Пламя слегка поднялось.
— Мы вызываем Мархозиаса, великого магистра Нисходящей Иерархии, — продолжал Уэр обычным голосом. — До своего падения он принадлежал к ангельскому чину Властей и через двенадцать столетий собирается возвратиться к Семи Престолам. Его добродетель в том, что он дает истинные ответы. Не двигайтесь!
Резким движением Уэр поднес конец жезла к пламени, и тотчас же послышалось протяжное скорбное завывание. Перекрикивая звериные вопли, Уэр крикнул:
— Я заклинаю тебя, великий Мархозиас, посланец Императора Люцифера и его возлюбленного сына Люцефуге Рофокале властью договора, который я заключил с тобой, и именами Адонай, Элгоим, Тагла, Матон, Альмузин, Ариос, Питона, Маготс, Сильфе, Табонс, Саламандре, Гномус, Терре, Целиус, Годенс, Аква, а также целого сонма высших существ, которые должны побудить тебя явиться помимо твоей воли, venite, venite [83] субмиритиллор Мархозиас.

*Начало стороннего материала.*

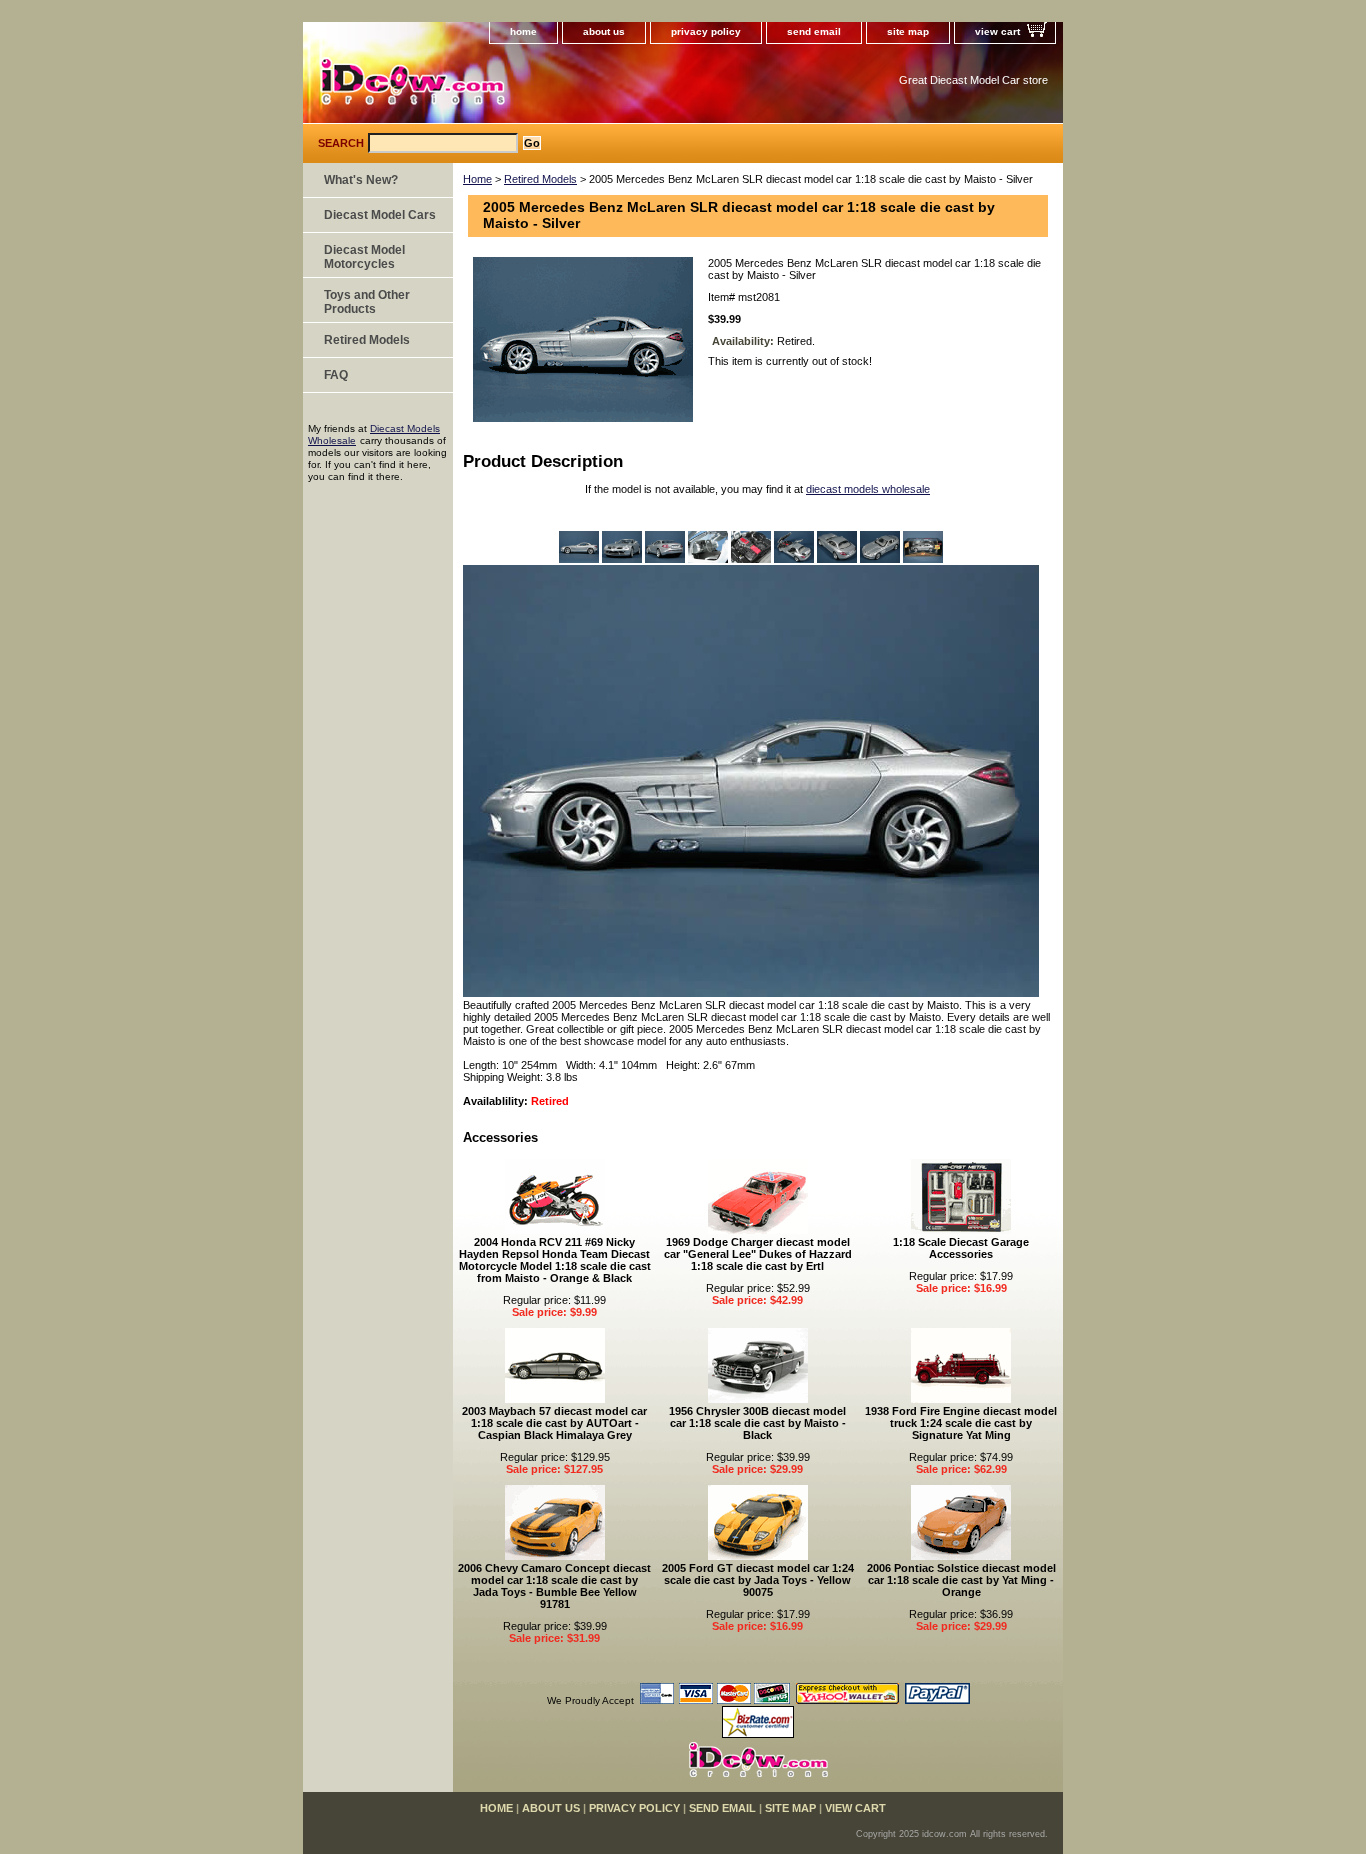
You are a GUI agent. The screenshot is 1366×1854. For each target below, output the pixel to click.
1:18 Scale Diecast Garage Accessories (961, 1248)
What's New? (361, 180)
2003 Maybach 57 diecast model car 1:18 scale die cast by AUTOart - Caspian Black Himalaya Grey (554, 1423)
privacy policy (706, 31)
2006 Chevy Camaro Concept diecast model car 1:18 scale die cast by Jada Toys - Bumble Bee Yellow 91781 (554, 1586)
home (523, 31)
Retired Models (540, 179)
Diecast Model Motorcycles (364, 257)
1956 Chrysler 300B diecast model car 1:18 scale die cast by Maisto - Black (757, 1423)
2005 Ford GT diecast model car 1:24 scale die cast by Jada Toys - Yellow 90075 (758, 1580)
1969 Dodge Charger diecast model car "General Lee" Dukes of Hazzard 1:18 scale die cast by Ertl (758, 1254)
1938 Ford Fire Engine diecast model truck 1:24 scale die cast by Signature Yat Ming (961, 1423)
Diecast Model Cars (380, 215)
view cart (997, 31)
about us (604, 31)
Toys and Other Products (367, 302)
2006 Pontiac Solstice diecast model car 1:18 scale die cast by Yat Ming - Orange (961, 1580)
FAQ (336, 375)
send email (814, 31)
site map (908, 31)
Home (477, 179)
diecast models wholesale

Шум усилился, и из тигля начал выходить зеленый дым. В комнате запахло так, словно кто-то зажег оленьи рога или рыбьи пузыри. Но другого ответа не последовало. Уэр с бледным перекошенным лицом хрипло прокричал сквозь шум:
— Я заклинаю тебя, Мархозиас, силой договора и именами, явись немедленно! — Он снова опустил конец жезла в огонь. Комната огласилась чуткими воплями, но видение все еще не являлось.
— Теперь я заклинаю тебя, Люцифуге Рофокале, и повелеваю тебе как посланцу Царя и Императора Царей: приведи ко мне Мархозиаса, заставь его покинуть свое убежище, где бы оно ни находилось. И предостерегаю тебя…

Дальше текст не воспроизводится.